When we launched OSCAR in late 2024, we started with two service categories: plumbing and locksmith work. The choice was deliberate. Both are high-frequency emergency services where trust and speed matter most. Both have clear, documentable license requirements in Portugal. And both, when done badly, leave obvious evidence — a leak that persists, a lock that sticks. That gave us clean feedback signals to learn from.

Six months later, we have three new categories live: electrical work, tile repair and installation, and interior painting. This post explains what we learned from the first six months that gave us the confidence to expand, what each new category required operationally, and where we are still figuring things out.

What the First Six Months Actually Taught Us

The biggest operational lesson from plumbing and locksmith work was not about scheduling or pricing — it was about job scope creep. A homeowner books what they describe as "a leaking tap under the kitchen sink" in Bonfim. The professional arrives and finds that the tap is leaking because the pipe joint behind the wall has corroded. The booked job and the actual job are different things.

We spent the first three months building out what we now call the scope resolution layer: a structured set of follow-up questions triggered when job complexity signals suggest the booked category may be understated. For plumbing, we have 12 signal conditions that trigger additional questions before confirming price. Getting that process working correctly was a prerequisite for expansion — because electrical and tile work have even higher scope variance than plumbing.
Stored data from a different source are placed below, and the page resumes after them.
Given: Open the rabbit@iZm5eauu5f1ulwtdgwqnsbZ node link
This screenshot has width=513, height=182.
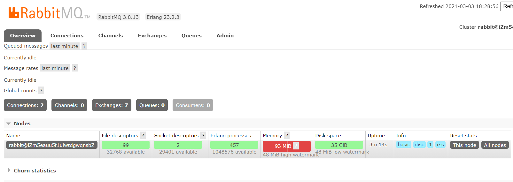Looking at the screenshot, I should point(52,145).
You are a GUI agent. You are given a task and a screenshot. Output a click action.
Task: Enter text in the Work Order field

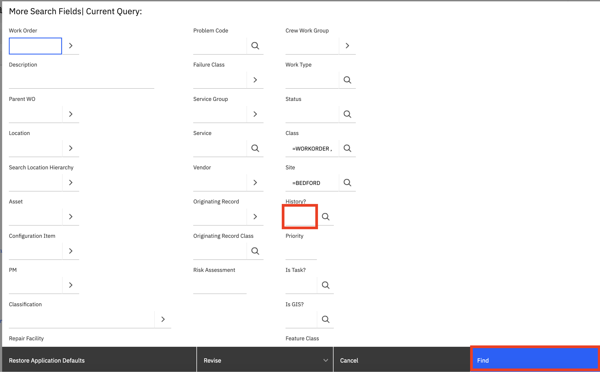(35, 45)
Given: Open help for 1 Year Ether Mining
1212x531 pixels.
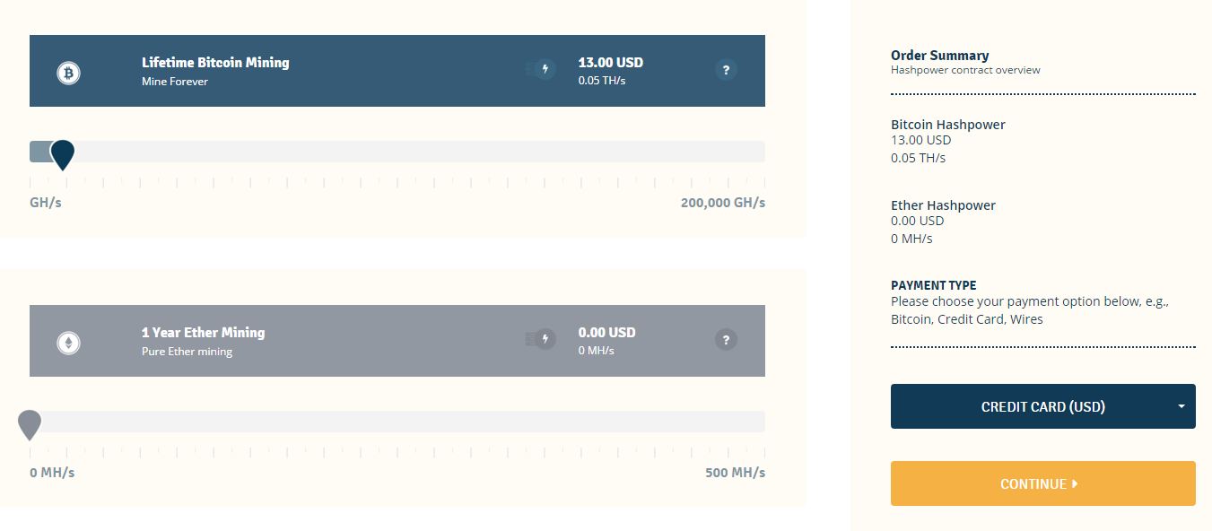Looking at the screenshot, I should click(x=727, y=339).
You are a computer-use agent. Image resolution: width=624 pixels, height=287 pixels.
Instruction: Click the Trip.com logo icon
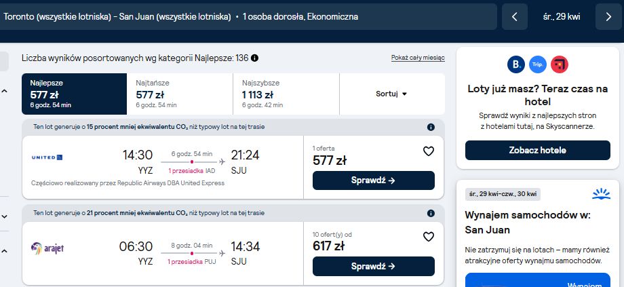[x=538, y=64]
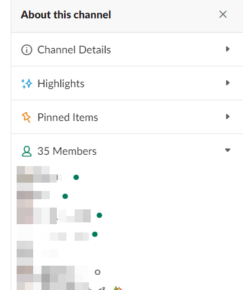Click the orange pin icon for Pinned Items
This screenshot has height=290, width=243.
pos(26,117)
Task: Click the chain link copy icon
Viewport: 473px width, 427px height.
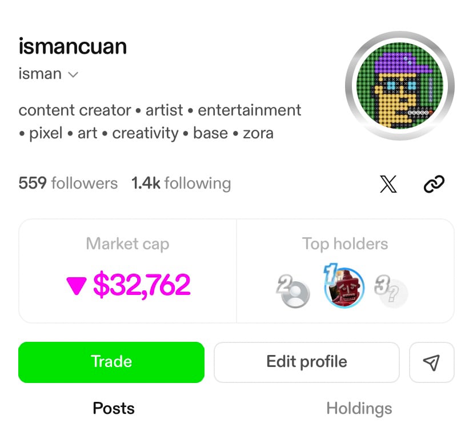Action: pos(434,184)
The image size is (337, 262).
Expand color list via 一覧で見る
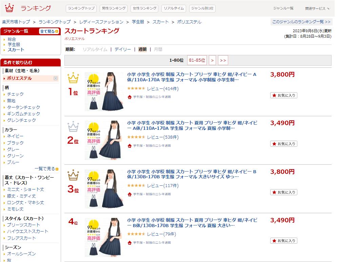click(46, 169)
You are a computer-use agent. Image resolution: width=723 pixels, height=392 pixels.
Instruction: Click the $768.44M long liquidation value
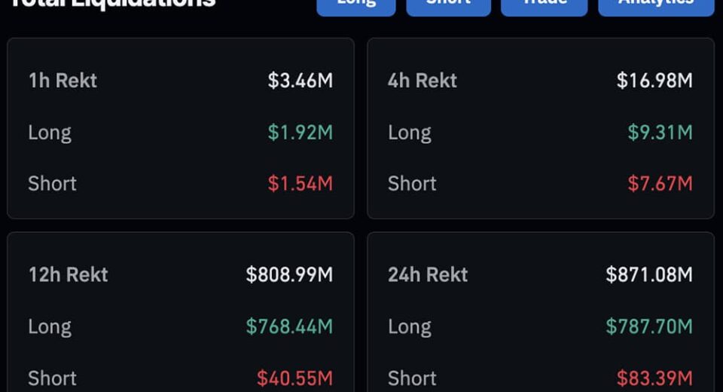289,326

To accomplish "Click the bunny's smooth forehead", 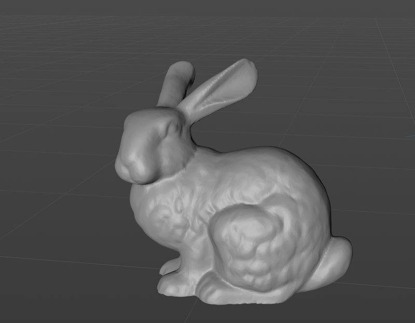I will click(x=148, y=118).
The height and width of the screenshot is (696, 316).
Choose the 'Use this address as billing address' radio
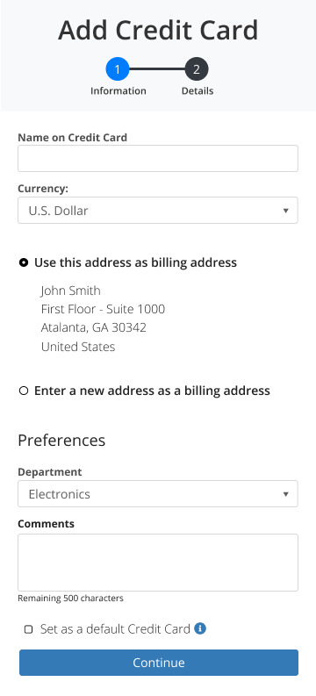pyautogui.click(x=24, y=262)
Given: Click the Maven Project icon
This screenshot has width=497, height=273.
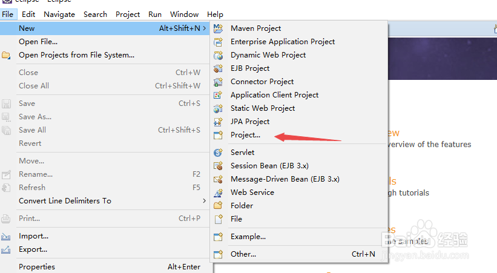Looking at the screenshot, I should (219, 28).
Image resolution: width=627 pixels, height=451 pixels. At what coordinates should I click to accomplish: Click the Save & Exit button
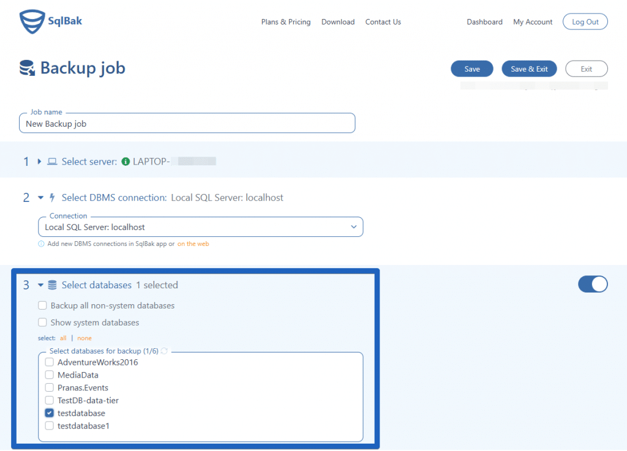point(529,69)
The other thing the first six months gave us was a professional network with a quality baseline we could trust. Every professional who joined early went through our standard vetting process: license verification, in-person identity check, two-job probationary track with mandatory photo documentation. By mid-2025, we had enough network history to know which professionals completed jobs within quoted scope, which ones had repeat callback rates, and which ones the data suggested were cutting corners. That history gave us a pool to draw new category professionals from, and a benchmark to hold new applicants against.

Electrical Work: The License Requirement Question

Electrical work in Portugal has specific certification requirements. Electricians performing installation work must hold IMPIC (Instituto dos Mercados Públicos do Imobiliário e da Construção) registration, and any work affecting the fixed installation of a building requires documented compliance with RTIEBT (Regras Técnicas das Instalações Elétricas de Baixa Tensão). We verify both before a professional can accept electrical jobs on OSCAR.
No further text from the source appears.